··· ОТРЫВОК

В материалах из Военного Госпиталя
представлен какой-то абстрактный мир: загадочные длинные стержни с
расширениями, шары. Абстракционисты палеолита из поселения у Военного Госпиталя
жили в каком-то ином, загадочном интеллектуальном мире. Они удивляют нас и
тем, что пользовались каменными клинками, похожими на неолитические наконечники
стрел и копий. Они выделывали из глины какие-то непонятные для нас предметы.
Мальтинцы, напротив, были
привержены к реалистической передаче разных традиций-сюжетов: их волновали
мамонты и лебеди, змеи и современницы-женщины, то полные, утрированно
объемистые, то худощавые, как палки. У мальтийцев было богатое, наполненное
реалистическим пафосом искусство.
Его сюжеты не только отражают уже
достаточно сложное общественное устройство первобытной родовой общины, но и
вводят нас в духовный мир людей ледникового периода. В живых образах
палеолитического искусства мальтийцев просматривается не только наблюдательность
и художественная фантазия, но и качество не менее высокой ценности: зачатки
астрономических наблюдений и математических знаний, навыки счета.
Так встала новая большая загадка,
настоящая тайна: каково отношение друг к другу носителей этих двух столь контрастно
противостоящих сибирских культур ледниковой эпохи — Мальты и Военного
Госпиталя?
Кто они — аборигены, коренные
племена или пришельцы? А если они и проникли в Сибирь извне, то откуда и
когда именно? Развернулась дискуссия, которая длится в науке и по сей день.
Дискуссия началась еще до открытий
в Сибири, когда во Франции стали известны ученым первые памятники замечательной
мадленской культуры верхнего палеолита. Они сразу же вызвали близкие этнографические
аналогии с культурой племен, и сейчас населяющих северные области планеты.
Речь идет об эскимосах, обитателях Аляски и Гренландии, а также азиатского
побережья Берингова пролива.
История этого народа интересна уже
тем, что в сознании ученых она давно сплетается с историей исчезнувших палеолитических
племен Европы. Тех мадлен-цев, которые оставили в глубине пещер потрясающие
своей реалистической силой изображения мамонтов, носорогов и диких быков
Альтамиры (Испания) и Фон де Гома (Франция).
Еще Бойд-Даукинс, один из
основателей современной науки о палеолитическом человеке, воскликнул: «Эскимосы
— это мадленцы, покинувшие Францию в погоне за северным оленем!» Следуя за своей пищей —
табунами северных оленей, которые уходили вместе с отступавшими ледниками все
дальше и дальше на север, мадленцы, думал этот исследователь, пришли в Арктику и дожили здесь до наших
дней.

······
··· ФРАГМЕНТ НАБОРА ДАННЫХ

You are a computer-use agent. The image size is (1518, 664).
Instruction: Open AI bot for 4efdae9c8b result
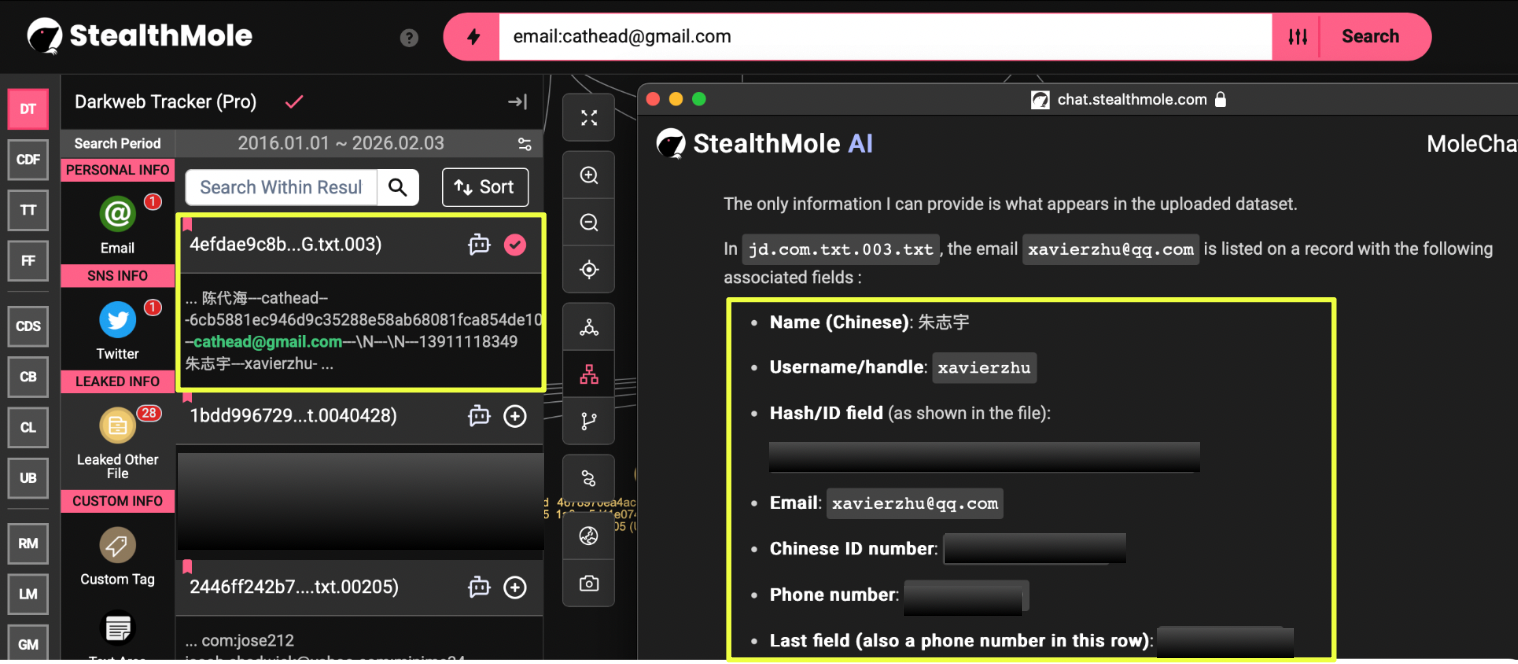tap(480, 245)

······

- ЗАДАНИЕ 1
Перепишите фрагмент отрывка от «Его сюжеты не» до «по сей день.», заменив «загадка» на «проблема».
- ЗАДАНИЕ 2
Укажите, каких животных, согласно отрывку, изобразили мадленцы в пещерах Альтамиры и Фон де Гома.

- ГОТОВЫЙ ОТВЕТ 1
Его сюжеты не только отражают уже
достаточно сложное общественное устройство первобытной родовой общины, но и
вводят нас в духовный мир людей ледникового периода. В живых образах
палеолитического искусства мальтийцев просматривается не только наблюдательность
и художественная фантазия, но и качество не менее высокой ценности: зачатки
астрономических наблюдений и математических знаний, навыки счета.
Так встала новая большая проблема,
настоящая тайна: каково отношение друг к другу носителей этих двух столь контрастно
противостоящих сибирских культур ледниковой эпохи — Мальты и Военного
Госпиталя?
Кто они — аборигены, коренные
племена или пришельцы? А если они и проникли в Сибирь извне, то откуда и
когда именно? Развернулась дискуссия, которая длится в науке и по сей день.

- ГОТОВЫЙ ОТВЕТ 2
Мамонтов, носорогов и диких быков.